“Where did you spend the coins?”
“One should be in Louisiana.”
I mentally tapped the Crossroads. It had already rummaged through all the reference material in the house and come up with the top five most likely places in Louisiana where he would have spent the coin. I was pretty sure it was number one on the list.
“You went to the swamp. You went to Lilt Keyva, the swamp siren, didn’t you?”
“You’ve gotten really fast at that,” he said. “If you ever get tired of the Crossroads gig, you could do a mind-reader side hustle.”
I stomped up the stairs. “Go drink tea and leave me alone.”
“Come on,” he said. “Put a few signs up along Route 66, lure in the tourists.

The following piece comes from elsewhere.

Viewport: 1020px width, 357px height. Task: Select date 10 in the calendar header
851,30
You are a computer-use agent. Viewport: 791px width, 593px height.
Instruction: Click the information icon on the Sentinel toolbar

Fake-read minds, haul in the cash. That is a good idea.”
“You know how I know it isn’t a good idea?” I asked. “Because you came up with it.”
He made an offended noise. “I come up with wonderful ideas. Creative. Daring. I come up with ideas that will change the world.”
“Did you get the buy-one-get-one free on delusions, or did you pay full price for all that crazy?”
He barked a little laugh, and I tried not to smile.
“Says the woman who chose to become besties with a house.”
“Crossroads is more than a house.” I paused with my hand on the door to the notions room.
I couldn’t see Card at the bottom of two flights of stairs, but his voice carried.
“More than a house,” he sang out, “but you know...still kind of a house.”
“I can order it to eat you,” I yelled. “Bury you. I could tie you up in the cellar and the Crossroads would fill it with ants.”
“You’ve put some thought into this, haven’t you?”
“There’s always the boiler room! I mean I don’t have one, but I’m sure I could rig something up.”
“You’ve always been handy with power tools,” he agreed. “Wouldn’t even have to bring in a contractor to assemble my death machine.”
And dammit, I liked this. I remembered this kind of banter between us. This had been good.
But having it again just reminded me of how long he had been gone.
“Dammit, Card,” I said quietly to myself. “Why do I miss you?” Then, at a volume meant to carry, “Wait for me downstairs.”
He must have heard the catch in my voice.
“Right,” he said. “I’ll just go wait in the...which room?”
“Kitchen,” I said. “Pour yourself tea and wait for me.”
“Right. Good.” I didn’t hear him move away, could still feel his hand on the finial like a ghostly echo.
“You’re burning minutes, Card, and you do not have them to spare.”
“I just wanted to say, if I get a choice, I’m all for the cellar ants.”
“You don’t,” I called out, but I was smiling again.
His chuckle was soft, then his footsteps finally sounded on the floor, moving toward the kitchen.